Third women’s march held
Women’s reproductive rights and the need to combat a culture of “shaming” were championed yesterday at an International Women’s March.
Women gathered at noon at Queen Elizabeth Park in Hamilton to celebrate this year’s global theme of #WomensWave, designed to combat domestic violence.
It marked Bermuda’s third Women’s March since protests in the United States in 2017 over the appointment of Donald Trump as president sparked a worldwide movement.
Dany Pen, founder of Women’s Action, Change, Today support group, said the feminist hashtag also acknowledged the high profile of women members in the US Congress this year.
But she warned against “blurring the boundaries” when it came to women’s rights in Bermuda compared to progress in America.
Ms Pen said: “People tend to confuse them, but our legislation isn’t the same.
“Some of our laws are very archaic, even though our culture seems like it’s progressive, the legislation is not.”
Ms Pen pointed out that abortion in Bermuda was “essentially illegal” outside the narrow criteria of rape, incest or cases where a woman’s life would be endangered or the child’s life would not be viable.
She said: “To get an abortion, you have to go before the hospital board and petition your case.
“You might hear that women here have abortions, but people don’t know the details. I know of women who have been rejected.”
Ms Pen added that an abortion in Bermuda “goes on your mental health record — it’s an unfortunate stigma and it stays there for life”.
She told the gathering that the island was still in “desperate need” of a haven for abused women.
Ms Pen said: “Women need an emergency shelter where they can go, 24 hours a day, and know they will be safe.”
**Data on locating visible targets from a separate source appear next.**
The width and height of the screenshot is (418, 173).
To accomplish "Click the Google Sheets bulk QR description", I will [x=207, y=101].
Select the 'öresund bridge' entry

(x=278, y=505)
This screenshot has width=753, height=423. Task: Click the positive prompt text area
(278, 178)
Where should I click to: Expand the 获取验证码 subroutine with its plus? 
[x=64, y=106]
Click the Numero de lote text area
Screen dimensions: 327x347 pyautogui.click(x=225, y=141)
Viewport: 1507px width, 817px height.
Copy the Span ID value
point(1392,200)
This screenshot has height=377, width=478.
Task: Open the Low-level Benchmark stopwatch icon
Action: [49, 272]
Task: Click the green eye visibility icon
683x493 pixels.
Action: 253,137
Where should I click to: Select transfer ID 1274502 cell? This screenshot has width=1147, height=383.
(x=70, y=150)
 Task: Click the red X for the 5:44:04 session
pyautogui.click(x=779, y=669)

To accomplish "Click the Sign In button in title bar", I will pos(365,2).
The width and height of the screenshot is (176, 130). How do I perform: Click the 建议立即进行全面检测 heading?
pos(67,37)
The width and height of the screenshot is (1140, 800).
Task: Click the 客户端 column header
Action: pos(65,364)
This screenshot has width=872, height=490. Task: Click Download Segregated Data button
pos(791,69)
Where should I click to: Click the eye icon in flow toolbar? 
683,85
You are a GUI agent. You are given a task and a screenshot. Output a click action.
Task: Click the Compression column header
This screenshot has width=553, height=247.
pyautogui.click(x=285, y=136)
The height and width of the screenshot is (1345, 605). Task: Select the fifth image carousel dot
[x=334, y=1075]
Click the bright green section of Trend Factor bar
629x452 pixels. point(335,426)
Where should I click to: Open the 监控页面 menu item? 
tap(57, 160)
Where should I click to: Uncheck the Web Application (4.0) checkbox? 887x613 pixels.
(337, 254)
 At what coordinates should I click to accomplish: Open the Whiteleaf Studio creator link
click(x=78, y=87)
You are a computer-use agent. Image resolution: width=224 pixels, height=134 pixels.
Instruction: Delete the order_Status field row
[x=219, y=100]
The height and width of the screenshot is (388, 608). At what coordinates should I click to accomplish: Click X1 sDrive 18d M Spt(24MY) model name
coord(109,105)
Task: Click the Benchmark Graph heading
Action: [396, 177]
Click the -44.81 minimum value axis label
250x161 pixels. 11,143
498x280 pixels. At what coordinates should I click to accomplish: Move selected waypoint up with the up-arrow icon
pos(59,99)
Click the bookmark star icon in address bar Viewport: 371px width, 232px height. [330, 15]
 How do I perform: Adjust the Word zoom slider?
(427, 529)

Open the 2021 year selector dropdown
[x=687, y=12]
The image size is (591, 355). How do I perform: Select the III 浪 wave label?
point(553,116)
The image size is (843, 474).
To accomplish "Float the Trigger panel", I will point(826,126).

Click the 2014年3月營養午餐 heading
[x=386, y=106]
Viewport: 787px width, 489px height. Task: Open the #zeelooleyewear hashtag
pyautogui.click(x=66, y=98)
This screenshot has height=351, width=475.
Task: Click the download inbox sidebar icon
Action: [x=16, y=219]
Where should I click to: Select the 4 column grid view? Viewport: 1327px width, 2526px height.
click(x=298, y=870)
Speakers yesterday included Laurie Shiell, executive director of the Centre Against Abuse, who said that the charity had already dealt with 20 clients since January 7.
Ms Shiell said: “People are reporting more, and reporting sooner. We also find that more people are reaching out for their friends.
“People are being encouraged to speak out and share their stories. We’re not finding that incidents are increasing — people are beginning to see that protection orders actually do something.
“These are more than words on paper. It’s a living, active document that protects people.”
Robyn Swan, a former Opposition senator, said women should support one another to raise the profile of women’s rights.
Ms Swan added: “It took me three days to find any statistics of violence and sexual assault on women in Bermuda. I went to the Department of Statistics, to the Bermuda Police Service online, and there was no information.
“That in itself should disturb every woman, every man and every child on this island.”